Data excerpts
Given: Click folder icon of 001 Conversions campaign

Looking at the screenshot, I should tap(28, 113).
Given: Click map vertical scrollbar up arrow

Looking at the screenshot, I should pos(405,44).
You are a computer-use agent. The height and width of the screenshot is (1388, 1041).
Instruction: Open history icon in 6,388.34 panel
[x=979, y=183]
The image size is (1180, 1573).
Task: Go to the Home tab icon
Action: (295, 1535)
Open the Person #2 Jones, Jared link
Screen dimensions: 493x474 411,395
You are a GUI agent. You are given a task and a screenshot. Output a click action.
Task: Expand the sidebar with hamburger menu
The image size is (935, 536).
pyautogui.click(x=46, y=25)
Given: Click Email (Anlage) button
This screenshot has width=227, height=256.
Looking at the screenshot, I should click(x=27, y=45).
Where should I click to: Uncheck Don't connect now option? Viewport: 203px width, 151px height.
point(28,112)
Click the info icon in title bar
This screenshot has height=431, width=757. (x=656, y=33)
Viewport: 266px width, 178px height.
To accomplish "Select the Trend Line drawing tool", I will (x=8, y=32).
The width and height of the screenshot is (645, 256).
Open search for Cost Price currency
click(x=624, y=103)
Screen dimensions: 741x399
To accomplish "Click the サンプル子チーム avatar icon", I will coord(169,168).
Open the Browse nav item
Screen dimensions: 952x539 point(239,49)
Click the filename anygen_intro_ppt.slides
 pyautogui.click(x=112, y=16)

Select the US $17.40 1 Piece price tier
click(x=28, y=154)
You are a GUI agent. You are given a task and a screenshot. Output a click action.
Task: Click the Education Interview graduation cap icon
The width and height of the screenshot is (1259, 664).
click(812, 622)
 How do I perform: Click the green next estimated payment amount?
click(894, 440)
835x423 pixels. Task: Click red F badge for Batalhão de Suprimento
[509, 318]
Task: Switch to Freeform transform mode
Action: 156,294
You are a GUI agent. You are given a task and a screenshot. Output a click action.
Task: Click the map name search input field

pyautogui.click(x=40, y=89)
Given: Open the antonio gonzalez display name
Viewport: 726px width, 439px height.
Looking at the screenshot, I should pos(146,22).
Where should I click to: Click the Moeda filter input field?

Exercise
Where the listing above reaches the line that contains "This screenshot has width=227, height=256.", start retyping, and finish with the line that contains "Given: Open the antonio gonzalez display name"; reproduce those lines exactly and no others.

Task response
This screenshot has width=227, height=256.
Looking at the screenshot, I should click(x=27, y=45).
Where should I click to: Uncheck Don't connect now option? Viewport: 203px width, 151px height.
point(28,112)
Click the info icon in title bar
This screenshot has height=431, width=757. (x=656, y=33)
Viewport: 266px width, 178px height.
To accomplish "Select the Trend Line drawing tool", I will (x=8, y=32).
The width and height of the screenshot is (645, 256).
Open search for Cost Price currency
click(x=624, y=103)
Screen dimensions: 741x399
To accomplish "Click the サンプル子チーム avatar icon", I will coord(169,168).
Open the Browse nav item
Screen dimensions: 952x539 point(239,49)
Click the filename anygen_intro_ppt.slides
 pyautogui.click(x=112, y=16)

Select the US $17.40 1 Piece price tier
click(x=28, y=154)
You are a GUI agent. You are given a task and a screenshot. Output a click action.
Task: Click the Education Interview graduation cap icon
The width and height of the screenshot is (1259, 664).
click(812, 622)
 How do I perform: Click the green next estimated payment amount?
click(894, 440)
835x423 pixels. Task: Click red F badge for Batalhão de Suprimento
[509, 318]
Task: Switch to Freeform transform mode
Action: 156,294
You are a GUI agent. You are given a task and a screenshot. Output a click action.
Task: Click the map name search input field

pyautogui.click(x=40, y=89)
Given: Open the antonio gonzalez display name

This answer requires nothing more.